### Task goal
Take the listing below and print exactly the lines starting at the line containing "Given: Click the TradingView" and ending at the line containing "Click the Кабинет button", both ends included, and no others.

Given records Start Marker

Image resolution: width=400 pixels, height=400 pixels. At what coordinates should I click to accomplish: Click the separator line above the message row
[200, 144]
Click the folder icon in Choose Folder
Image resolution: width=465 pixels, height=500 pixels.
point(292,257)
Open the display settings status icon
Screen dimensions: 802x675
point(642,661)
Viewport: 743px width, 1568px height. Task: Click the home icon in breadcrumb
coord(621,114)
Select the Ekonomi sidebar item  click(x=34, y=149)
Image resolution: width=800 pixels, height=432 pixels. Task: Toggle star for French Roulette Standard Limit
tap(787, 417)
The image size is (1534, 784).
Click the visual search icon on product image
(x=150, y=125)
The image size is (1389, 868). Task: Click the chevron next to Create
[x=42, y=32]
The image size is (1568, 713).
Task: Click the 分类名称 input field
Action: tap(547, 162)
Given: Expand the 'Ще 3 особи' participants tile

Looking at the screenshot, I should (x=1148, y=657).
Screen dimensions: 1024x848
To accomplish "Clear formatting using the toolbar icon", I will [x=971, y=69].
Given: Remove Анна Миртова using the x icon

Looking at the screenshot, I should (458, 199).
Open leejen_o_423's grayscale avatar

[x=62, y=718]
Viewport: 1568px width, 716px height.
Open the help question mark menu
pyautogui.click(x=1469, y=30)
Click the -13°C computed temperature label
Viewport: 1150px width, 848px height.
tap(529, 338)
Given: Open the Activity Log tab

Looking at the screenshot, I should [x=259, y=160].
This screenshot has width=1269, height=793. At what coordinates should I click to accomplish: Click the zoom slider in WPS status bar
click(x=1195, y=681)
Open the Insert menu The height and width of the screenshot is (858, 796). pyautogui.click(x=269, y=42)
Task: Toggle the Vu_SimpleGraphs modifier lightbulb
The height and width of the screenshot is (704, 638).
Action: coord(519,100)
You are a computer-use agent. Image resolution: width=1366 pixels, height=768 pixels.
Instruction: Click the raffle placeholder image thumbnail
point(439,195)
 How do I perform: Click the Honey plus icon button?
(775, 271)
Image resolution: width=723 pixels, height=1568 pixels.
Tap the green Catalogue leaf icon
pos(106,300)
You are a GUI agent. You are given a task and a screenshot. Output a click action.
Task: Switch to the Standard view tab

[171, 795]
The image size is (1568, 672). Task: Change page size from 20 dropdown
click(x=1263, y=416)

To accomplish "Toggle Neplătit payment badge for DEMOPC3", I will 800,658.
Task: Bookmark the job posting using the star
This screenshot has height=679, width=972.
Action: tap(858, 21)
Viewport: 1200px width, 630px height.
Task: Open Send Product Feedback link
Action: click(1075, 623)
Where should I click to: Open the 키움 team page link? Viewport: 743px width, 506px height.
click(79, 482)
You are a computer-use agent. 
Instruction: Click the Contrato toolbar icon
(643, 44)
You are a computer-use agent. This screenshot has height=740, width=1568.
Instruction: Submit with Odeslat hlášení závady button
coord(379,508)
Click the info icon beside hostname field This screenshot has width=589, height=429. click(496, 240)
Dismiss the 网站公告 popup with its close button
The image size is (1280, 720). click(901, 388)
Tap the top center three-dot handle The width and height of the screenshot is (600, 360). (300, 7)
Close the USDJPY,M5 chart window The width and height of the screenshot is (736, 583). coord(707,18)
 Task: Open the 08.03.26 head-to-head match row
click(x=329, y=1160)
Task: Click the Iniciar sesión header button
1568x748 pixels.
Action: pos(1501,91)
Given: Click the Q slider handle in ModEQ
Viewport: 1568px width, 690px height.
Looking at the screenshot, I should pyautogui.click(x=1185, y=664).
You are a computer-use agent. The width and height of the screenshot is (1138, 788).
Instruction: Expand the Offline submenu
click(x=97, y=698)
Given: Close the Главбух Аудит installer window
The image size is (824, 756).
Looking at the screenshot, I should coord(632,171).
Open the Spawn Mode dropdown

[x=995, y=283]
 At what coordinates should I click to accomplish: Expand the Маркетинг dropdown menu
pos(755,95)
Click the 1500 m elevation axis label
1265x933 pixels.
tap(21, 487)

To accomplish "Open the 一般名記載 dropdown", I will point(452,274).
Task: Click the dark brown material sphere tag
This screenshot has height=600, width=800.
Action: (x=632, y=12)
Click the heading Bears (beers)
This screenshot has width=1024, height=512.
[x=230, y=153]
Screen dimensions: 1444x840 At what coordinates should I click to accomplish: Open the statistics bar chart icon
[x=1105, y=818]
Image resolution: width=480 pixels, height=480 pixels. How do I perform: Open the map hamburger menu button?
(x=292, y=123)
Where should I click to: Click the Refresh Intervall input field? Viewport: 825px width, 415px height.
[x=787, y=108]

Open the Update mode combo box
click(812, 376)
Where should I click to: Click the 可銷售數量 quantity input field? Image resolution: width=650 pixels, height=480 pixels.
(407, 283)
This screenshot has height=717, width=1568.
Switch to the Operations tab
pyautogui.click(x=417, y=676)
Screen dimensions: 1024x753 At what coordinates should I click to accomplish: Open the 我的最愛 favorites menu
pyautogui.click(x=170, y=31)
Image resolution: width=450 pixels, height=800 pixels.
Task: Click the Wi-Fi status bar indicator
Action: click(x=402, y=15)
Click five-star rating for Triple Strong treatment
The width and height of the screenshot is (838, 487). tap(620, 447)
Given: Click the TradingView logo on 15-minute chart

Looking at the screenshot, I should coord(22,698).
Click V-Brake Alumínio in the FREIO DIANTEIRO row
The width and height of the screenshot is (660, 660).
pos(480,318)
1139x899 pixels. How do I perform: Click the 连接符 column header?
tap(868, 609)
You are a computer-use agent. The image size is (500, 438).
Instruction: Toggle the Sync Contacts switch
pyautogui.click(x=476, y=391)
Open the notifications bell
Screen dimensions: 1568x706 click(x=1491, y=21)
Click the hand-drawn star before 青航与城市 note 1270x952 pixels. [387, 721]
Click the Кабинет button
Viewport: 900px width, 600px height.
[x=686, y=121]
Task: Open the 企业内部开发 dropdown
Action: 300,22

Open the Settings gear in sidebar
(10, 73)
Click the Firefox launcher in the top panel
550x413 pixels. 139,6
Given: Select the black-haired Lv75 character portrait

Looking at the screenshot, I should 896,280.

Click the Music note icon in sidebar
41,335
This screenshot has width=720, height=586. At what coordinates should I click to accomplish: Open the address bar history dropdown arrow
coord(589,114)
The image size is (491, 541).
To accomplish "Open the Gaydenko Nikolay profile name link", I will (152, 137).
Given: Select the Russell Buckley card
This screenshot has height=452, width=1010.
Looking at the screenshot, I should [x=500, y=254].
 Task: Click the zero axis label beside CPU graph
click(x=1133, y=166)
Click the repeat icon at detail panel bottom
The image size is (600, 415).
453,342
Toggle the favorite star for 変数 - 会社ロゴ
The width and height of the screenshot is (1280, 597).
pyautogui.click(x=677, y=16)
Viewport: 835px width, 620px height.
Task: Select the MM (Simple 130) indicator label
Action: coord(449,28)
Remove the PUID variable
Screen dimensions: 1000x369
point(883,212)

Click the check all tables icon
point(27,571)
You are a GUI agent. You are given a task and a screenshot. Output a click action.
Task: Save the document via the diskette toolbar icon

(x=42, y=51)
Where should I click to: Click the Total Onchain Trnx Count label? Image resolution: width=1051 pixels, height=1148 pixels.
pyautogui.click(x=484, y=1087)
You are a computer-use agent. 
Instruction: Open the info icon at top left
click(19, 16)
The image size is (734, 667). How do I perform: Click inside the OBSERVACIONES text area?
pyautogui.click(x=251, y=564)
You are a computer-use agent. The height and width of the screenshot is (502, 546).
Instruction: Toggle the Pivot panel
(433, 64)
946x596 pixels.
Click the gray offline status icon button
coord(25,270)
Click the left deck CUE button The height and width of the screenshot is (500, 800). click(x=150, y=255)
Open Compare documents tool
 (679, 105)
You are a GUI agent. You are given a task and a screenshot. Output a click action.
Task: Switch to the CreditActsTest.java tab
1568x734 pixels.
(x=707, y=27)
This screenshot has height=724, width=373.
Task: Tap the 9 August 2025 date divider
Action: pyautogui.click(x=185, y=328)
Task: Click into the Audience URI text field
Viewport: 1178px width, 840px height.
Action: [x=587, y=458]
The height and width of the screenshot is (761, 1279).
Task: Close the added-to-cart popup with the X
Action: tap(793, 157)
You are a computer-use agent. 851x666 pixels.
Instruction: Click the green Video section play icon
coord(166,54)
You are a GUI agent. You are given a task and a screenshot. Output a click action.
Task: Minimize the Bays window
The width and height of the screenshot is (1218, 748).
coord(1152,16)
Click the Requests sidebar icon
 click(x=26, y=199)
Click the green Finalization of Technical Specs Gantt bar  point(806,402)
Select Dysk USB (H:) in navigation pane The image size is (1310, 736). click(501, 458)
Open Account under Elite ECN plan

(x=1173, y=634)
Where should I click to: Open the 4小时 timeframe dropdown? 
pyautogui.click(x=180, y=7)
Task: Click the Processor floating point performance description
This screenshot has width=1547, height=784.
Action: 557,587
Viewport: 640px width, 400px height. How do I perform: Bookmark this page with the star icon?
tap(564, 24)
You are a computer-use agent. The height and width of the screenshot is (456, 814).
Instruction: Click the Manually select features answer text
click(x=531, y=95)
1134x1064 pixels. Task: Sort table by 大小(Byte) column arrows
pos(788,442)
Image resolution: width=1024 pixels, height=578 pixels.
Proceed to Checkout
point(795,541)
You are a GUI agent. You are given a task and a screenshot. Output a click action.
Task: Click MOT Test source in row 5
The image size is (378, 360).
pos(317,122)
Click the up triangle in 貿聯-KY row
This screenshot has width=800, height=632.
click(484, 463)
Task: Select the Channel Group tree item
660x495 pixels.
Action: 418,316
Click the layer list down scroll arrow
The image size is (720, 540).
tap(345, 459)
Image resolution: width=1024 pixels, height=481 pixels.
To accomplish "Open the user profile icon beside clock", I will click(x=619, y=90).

Given records End Marker

### The completed task
Given: Click the TradingView logo on 15-minute chart

Looking at the screenshot, I should coord(22,698).
Click V-Brake Alumínio in the FREIO DIANTEIRO row
The width and height of the screenshot is (660, 660).
pos(480,318)
1139x899 pixels. How do I perform: Click the 连接符 column header?
tap(868, 609)
You are a computer-use agent. The image size is (500, 438).
Instruction: Toggle the Sync Contacts switch
pyautogui.click(x=476, y=391)
Open the notifications bell
Screen dimensions: 1568x706 click(x=1491, y=21)
Click the hand-drawn star before 青航与城市 note 1270x952 pixels. [387, 721]
Click the Кабинет button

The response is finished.